Batı ve Güney Asya program yetkilisi Juliette Rousselot, “İster insan hakları savunucuları, gazeteciler veya iklim değişikliği aktivistleri olsun, hükümeti eleştiren herkes taciz ediliyor veya en kötü ihtimalle ülkenin fitne yasaları uyarınca tutuklanıyor ve suçlanıyor” dedi. Uluslararası İnsan Hakları Federasyonu adına. “Khurram’ın davası, Hintli yetkililerin Hindistan’daki sivil alanı sistematik olarak susturmasının simgesidir. Bu politikanın yükünü Keşmirliler çekiyor ama tek kurban o değil. Onun davası maalesef birkaç nedenden dolayı istediğimiz kadar ilgi görmedi.
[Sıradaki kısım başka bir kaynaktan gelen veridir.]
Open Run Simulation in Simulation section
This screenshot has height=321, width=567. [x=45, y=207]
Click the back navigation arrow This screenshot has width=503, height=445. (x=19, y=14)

Ancak genel olarak konuşursak, bunun nedeni Batılı ülkelerin Hindistan’ı insan hakları sicili konusunda eleştirmek konusunda çok isteksiz olmalarıdır.”
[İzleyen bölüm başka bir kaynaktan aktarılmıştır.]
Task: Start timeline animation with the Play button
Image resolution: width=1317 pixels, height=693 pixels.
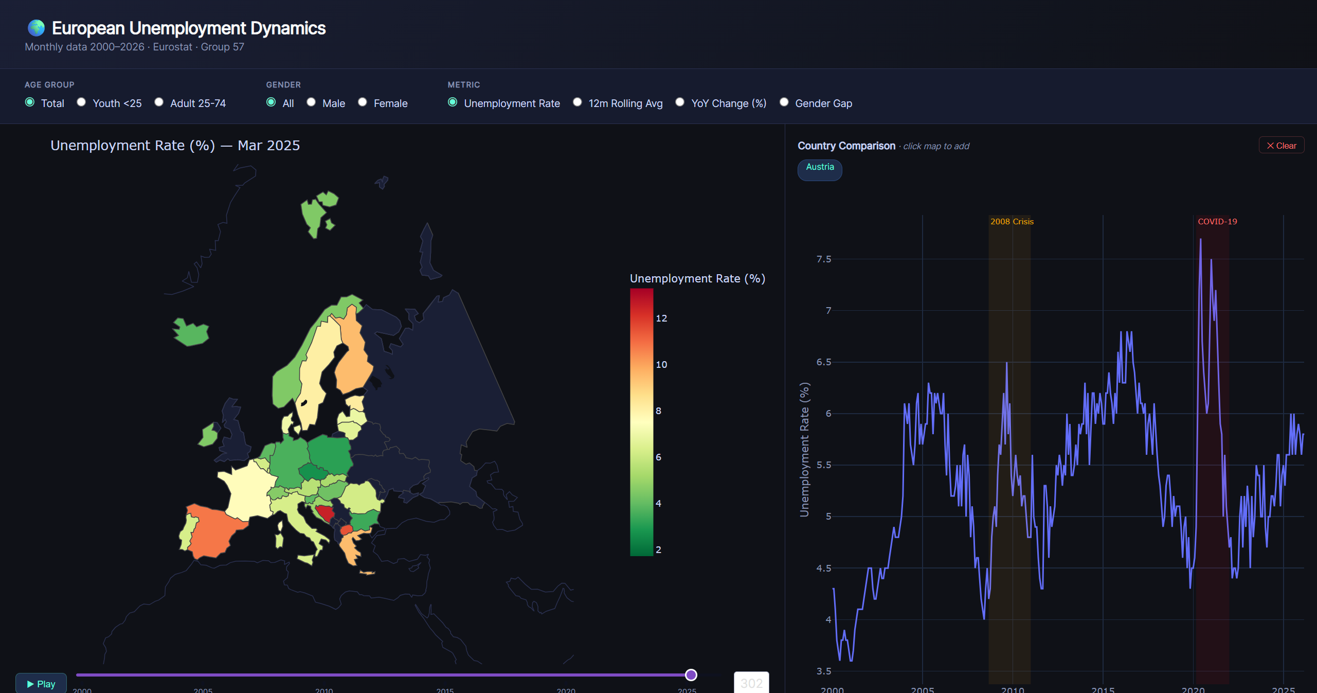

ABD-Hindistan ikili ilişkisi bağlamında insan hakları konularına öncelik verilmesi yönündeki çağrılara rağmen, Hindistan’daki siyasi tutukluların kaderinin iki lider arasındaki ve daha belirgin bir şekilde kazanç sağlamaya odaklanmış görünen tartışmalara yansıdığına dair çok az gösterge var. gelecek için silah anlaşmaları. Bu bağlamda, insan hakları ve diğerlerinin yanı sıra Parvez gibi aktivistlerin kaderi, birçok kişi tarafından yalnızca daha önemli meselelerden dikkati dağıtmak olarak görülmeye başlandı.

Keşmir hukuk savunucusu Mir, “Politika çevrelerindeki insanlar, insan hakları meseleleri hakkında konuşurlarsa Hintlilerin çok kızacaklarına dair bir fikre sahipler” dedi. “Yani tüyleri karıştırmak istemiyorlar.”

Giriş Yap

Gerçekçi Haber ayrıcalıklarından yararlanmak için hemen giriş yapın veya hesap oluşturun, üstelik tamamen ücretsiz!